We come across the same situation often,some posts i can agree with, about going thru all the trouble in spending time and money in the legal aspect. For the most part we just put on our selling hat and try to convince them why they should go with us as opposed to the "cheaper" competitor ( there are many points that could be made) and you will after time succeed in some, not all. If all fails match them, and suck it up even though for me its hard to get rid of that lump in my throat .What some of the people posting might not understand about the down payment issue, is that many of these contracts that we are having these issues with are ones were the customer just received the insurance check, and we as contractor/"insurance claim specialists" (which is just fancy for middle man in the roofing world) are barely trying to collect the first payment, or that is in many cases how we go about working with clients and the insurance.
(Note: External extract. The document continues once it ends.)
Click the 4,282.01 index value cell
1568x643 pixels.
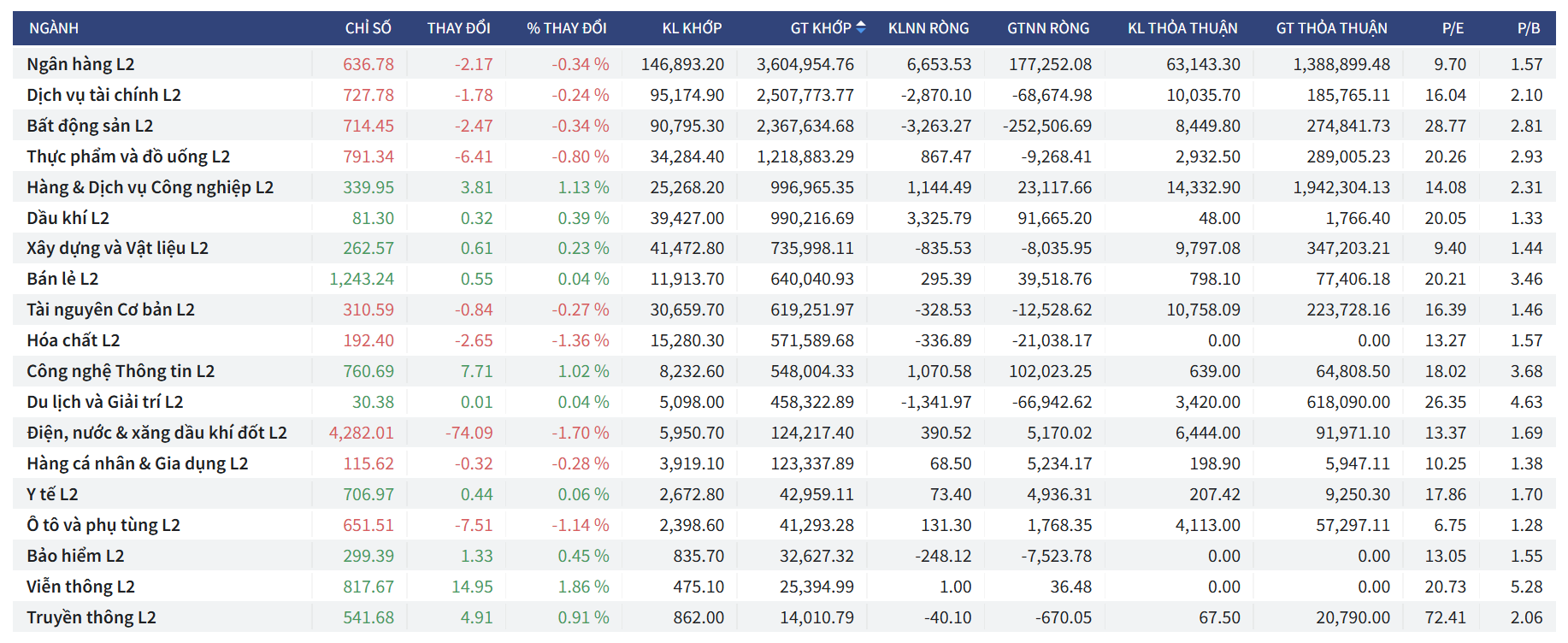pyautogui.click(x=361, y=433)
I like the points that one of the posters made about the attorneys interfering and adjusters refusing to talk to us at an adjuster meeting and they are good ways to try to convince the customer not to cancel the contract, but ultimately worse coming to worse you have to either match the competitor (or beat their price) to keep the customer and at least walk away with some profit, or pursue your legal options which number one is going to really upset them and two, whether they do or don't go with you, it will just cause problems during, and after you replace their roof. You will either have problems collecting the final payment or will have complaint's about the work no matter how good it was, and they will out of anger try to put a bad name of your company with the neighbors or family and friends.This is just coming to a realization that this is the world we live in and these people exist everywhere. In the end its better to swallow your pride and just make them happy, or at least try. There are customers that are just difficult period. I think that is one of the hardest things in this business that we have to deal with so many greedy and money hungry people willing to compromise the quality of their roofs and commit insurance fraud for a quick buck, all at the expense of honest guys like myself, just trying to make a living and put food on the table. In the end you have to decide to suck it up and take the deal on their terms, or loose a customer.That's just the way it is, that's sales for you.


----------